# The exercise:
Rewrite the material as a Markdown table with the columns Row and Line, one numbered row per line and no blank lines. Begin at the line that has "The image size is (741, 1568)." and stop after the line that has "(x=100, y=469)".

# Extracted information:
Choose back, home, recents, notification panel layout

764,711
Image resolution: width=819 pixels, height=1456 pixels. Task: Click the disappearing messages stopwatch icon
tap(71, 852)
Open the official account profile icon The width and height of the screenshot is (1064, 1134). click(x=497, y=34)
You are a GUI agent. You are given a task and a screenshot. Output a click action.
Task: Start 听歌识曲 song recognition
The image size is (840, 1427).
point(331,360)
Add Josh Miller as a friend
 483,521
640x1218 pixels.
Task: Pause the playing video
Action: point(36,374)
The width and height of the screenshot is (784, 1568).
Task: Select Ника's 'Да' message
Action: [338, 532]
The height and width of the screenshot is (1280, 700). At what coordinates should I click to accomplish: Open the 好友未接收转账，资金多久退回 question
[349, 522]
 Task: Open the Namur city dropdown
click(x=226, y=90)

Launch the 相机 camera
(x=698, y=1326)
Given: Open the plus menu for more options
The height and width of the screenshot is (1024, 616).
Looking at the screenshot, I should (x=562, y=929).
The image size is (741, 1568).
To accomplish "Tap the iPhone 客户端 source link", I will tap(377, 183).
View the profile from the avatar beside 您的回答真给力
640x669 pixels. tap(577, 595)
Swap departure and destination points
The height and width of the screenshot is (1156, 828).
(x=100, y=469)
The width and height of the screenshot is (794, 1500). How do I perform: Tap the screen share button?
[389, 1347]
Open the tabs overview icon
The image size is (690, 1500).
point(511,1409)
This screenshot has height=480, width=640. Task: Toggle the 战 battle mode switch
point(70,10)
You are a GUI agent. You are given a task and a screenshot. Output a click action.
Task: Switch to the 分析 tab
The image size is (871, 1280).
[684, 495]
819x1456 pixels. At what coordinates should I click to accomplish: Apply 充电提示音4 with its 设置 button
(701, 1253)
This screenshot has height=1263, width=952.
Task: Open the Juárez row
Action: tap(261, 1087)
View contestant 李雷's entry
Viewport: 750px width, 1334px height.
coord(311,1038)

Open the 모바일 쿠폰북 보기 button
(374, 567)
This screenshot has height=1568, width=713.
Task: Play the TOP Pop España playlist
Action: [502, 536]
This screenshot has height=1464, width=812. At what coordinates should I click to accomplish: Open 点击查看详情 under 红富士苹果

# Reply to the task:
| Row | Line |
|---|---|
| 1 | The image size is (741, 1568). |
| 2 | To accomplish "Tap the iPhone 客户端 source link", I will tap(377, 183). |
| 3 | View the profile from the avatar beside 您的回答真给力 |
| 4 | 640x669 pixels. tap(577, 595) |
| 5 | Swap departure and destination points |
| 6 | The height and width of the screenshot is (1156, 828). |
| 7 | (x=100, y=469) |